Sehubungan dengan sikap pantang dikhianati itu, orang Aceh juga sangat benci pada perilaku ambivalen (bermuka dua.) alias munafik. “Munafek diluwa beei bu, di dalam beei ek!” (Munafik, di luar manis, di dalam bengis), begitu kecaman pepatah Aceh terhadap orang yang bertindak sebagai “gunting dalam lipatan”.

Gigih Berusaha

Kekukuhan jiwa yang pantang menyerah tercermin dalam ungkapan peribahasa lainnya : Allah keu T’uhan, Muhammad keu Nabi-laen beurang ri hana lon taba!” (Hanya Allah beserta Nabi Muhammad SAW yang patut ditakuti, sedangkan makhluk lainnya: “kecil semua!”). Petuah lain yang bernada sama, bunyinya : “Nibak puteh mata bah puteh tuleueng, bahle teugageueng dalam blang raya!” (dari pada hidup bercerminkan bangkai, lebih baik mati berkalang tanah; – biarlah syahid di medan juang). Hadih Maja lainnya yang senada menyebutkan : “Bak sampe lagei nyan malee, na nyuem talob lam tanoh!” (bila memalukan sampai begitu, rasa-rasanya kita lebih baik mati saja!).

Ketiga petuah “pantang” tersebut di atas, mengisyaratkan bahwa hidup tanpa memiliki wibawa atau harga diri, tidak jauh bedanya dengan mati sebelum mati!”. Pesan yang tersirat di dalamnya; yakni sepantasnyalah manusia Aceh selalu gigih berusaha mengejar prestasi dan prestise; sebagai simbol harga diri atau wibawa.

Begitulah, zaman Perang Aceh melawan Belanda telah membentuk watak manusia Aceh masa itu; baik yang positif maupun negatif.

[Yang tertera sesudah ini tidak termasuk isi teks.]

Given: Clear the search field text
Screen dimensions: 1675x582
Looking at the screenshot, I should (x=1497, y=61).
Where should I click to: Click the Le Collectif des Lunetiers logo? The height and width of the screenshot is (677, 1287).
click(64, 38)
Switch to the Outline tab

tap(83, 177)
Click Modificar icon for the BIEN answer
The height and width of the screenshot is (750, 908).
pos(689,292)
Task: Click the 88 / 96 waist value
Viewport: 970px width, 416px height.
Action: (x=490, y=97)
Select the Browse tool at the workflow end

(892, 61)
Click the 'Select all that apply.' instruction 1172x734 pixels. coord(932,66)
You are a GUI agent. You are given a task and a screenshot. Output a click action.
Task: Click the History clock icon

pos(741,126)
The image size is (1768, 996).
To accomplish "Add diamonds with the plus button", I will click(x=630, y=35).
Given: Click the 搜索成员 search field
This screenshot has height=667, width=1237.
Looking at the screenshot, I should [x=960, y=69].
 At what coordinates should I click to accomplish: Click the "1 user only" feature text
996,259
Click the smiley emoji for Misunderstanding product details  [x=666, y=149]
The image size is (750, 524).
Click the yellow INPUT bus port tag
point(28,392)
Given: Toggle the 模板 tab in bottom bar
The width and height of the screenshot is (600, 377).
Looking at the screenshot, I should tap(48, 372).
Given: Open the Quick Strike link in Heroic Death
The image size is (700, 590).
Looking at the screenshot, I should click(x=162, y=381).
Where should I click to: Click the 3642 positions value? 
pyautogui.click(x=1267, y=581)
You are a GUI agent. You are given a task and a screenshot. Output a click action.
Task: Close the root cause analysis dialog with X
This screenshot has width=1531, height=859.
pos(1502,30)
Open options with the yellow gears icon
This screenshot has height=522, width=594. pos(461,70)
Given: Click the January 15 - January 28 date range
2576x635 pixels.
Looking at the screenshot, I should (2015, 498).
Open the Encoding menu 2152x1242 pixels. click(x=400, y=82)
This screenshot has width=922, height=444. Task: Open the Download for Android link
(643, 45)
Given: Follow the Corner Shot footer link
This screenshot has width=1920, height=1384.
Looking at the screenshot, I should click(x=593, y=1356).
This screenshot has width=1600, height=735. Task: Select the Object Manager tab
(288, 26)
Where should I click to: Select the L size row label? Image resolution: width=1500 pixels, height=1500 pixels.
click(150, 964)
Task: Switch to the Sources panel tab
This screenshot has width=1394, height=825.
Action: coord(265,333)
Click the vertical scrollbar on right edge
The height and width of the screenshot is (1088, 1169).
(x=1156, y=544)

Betapa tidak!. Zaman itu penuh dengan rentetan keresahan, penipuan, sabotase, gelisah, berkabung, teror, kecewa; dan kesusahan-kesusahan lainnya yang terus menerus dialami orang Aceh. Hidup pun tidak lagi di kampung sendiri, tetapi sebagai pengungsi berpindah-pindah menjauhi teror Belanda. Bagi yang menetap di kampung pun hidup penuh derita, karena semua dinding rumah telah dirusakkan Belanda, Memasang kembali dinding rumah sangat dilarang, karena Belanda sangat takut terhadap gerilyawan Muslimin Aceh yang menerkam mereka dari balik pintu atau dinding. Akibatnya, hiduplah para anggota keluarga Muslimin Aceh dalam kedinginan malam dan kelaparan.

Trauma psikologis itu, bukan hanya dirasakan manusia Aceh yang telah dewasa (yang mungkin ikut terlibat langsung dalam kancah pertempuran), tetapi juga tertancap pula di hati atau benak anak-anak yang berusia menjelang remaja dan “balita”, bahkan mungkin pula sampai mempengaruhi janin bayi (nuthfah) – calon manusia Aceh yang “bersembunyi” dalam rahim ibunya. Perkiraan ini bukan sekedar “isapan jempol”?. Betapa tidak!. Bagaimana perasaan kita; bila ayah, ibu, paman, anak, bibi, cucu; atau keluarga dekat lainnya dicincang lumat-lumat (dibunuh) musuh di depan mata kita sendiri!!!.

 

Penyakit hati

Suasana krisis dengan keadaan kehidupan separah itu,menteror kebebasan orang Aceh puluhan tahun lamanya. Menurut beberapa sejarawan Belanda, Perang Aceh berlangsung tahun 1873-1904. Maka pantaslah, jika suasana kejam itu menurunkan efek sampingan; baik negatif maupun positif kepada orang Aceh.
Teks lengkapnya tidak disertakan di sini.